The five RCMs can be divided into three non-hydrostatic (HadGEM3-RA, SNU-MM5, and SNU-WRF) and two hydrostatic RCMs (RegCM4 and YSU-RSM). The horizontal resolution is 50 km (0.44° for HadGEM3-RA). Different physical schemes including convection, land surface, planetary boundary layer, and radiation are applied across RCMs as summarized in Table 2 of Park et al. (2016). Further details of models configuration are referred to Suh et al. (2012) and Park et al. (2016).

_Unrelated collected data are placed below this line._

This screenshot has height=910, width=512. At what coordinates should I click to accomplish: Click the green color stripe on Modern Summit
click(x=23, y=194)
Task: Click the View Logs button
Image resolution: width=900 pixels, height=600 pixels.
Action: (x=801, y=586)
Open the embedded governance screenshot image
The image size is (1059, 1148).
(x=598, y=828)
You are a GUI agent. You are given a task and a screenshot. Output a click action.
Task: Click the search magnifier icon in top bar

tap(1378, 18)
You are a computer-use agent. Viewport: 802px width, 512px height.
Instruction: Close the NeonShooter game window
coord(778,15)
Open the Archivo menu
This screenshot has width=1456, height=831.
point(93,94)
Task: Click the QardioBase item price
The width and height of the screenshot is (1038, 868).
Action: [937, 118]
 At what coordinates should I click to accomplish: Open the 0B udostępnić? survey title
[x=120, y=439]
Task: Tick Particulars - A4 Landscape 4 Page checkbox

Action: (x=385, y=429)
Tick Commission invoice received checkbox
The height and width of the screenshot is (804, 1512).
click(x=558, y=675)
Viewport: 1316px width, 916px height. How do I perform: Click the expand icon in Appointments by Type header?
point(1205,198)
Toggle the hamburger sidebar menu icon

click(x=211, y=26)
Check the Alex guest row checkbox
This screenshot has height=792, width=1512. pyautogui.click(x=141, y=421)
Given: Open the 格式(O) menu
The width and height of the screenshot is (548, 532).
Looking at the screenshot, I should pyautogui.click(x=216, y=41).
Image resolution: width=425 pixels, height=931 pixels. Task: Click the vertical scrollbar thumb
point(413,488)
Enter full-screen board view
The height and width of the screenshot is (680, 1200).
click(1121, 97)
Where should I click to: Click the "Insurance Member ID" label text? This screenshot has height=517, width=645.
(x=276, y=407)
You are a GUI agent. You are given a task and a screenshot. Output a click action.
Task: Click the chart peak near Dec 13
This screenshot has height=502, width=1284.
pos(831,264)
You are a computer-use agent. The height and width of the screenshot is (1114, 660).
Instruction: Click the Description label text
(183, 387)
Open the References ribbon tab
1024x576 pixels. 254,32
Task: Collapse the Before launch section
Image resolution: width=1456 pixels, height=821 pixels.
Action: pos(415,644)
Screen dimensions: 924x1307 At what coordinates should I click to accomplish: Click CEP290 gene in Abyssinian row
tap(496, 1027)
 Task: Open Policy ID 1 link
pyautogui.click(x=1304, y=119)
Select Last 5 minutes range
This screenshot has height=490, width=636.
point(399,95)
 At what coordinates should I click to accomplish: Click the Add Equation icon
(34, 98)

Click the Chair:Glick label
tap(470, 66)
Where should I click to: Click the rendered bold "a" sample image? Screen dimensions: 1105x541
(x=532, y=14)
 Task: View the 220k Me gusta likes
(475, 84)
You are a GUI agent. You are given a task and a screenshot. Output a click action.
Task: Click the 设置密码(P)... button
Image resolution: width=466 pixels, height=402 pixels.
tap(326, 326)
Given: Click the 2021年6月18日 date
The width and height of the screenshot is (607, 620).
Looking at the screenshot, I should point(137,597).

Statistical post-processing method

There are biases in the climate simulation data produced by climate models due to the limitation of model structure and parameterization. Therefore, the statistical post-processing method is necessary to use climate simulation data. For this study, we used the linear scaling method (LS), variance scaling method (VS), quantile mapping method (QM), change factor method (CF), and step-wise scaling method (SWS). Because these five methods are common and popular methodologies for bias correction, we briefly describe the basic concepts of these methods in this manuscript. More detailed descriptions can be found in Chen et al. (2011), Teutschbein & Seibert (2012), Lee & Bae (2015), and Lee & Bae (2013).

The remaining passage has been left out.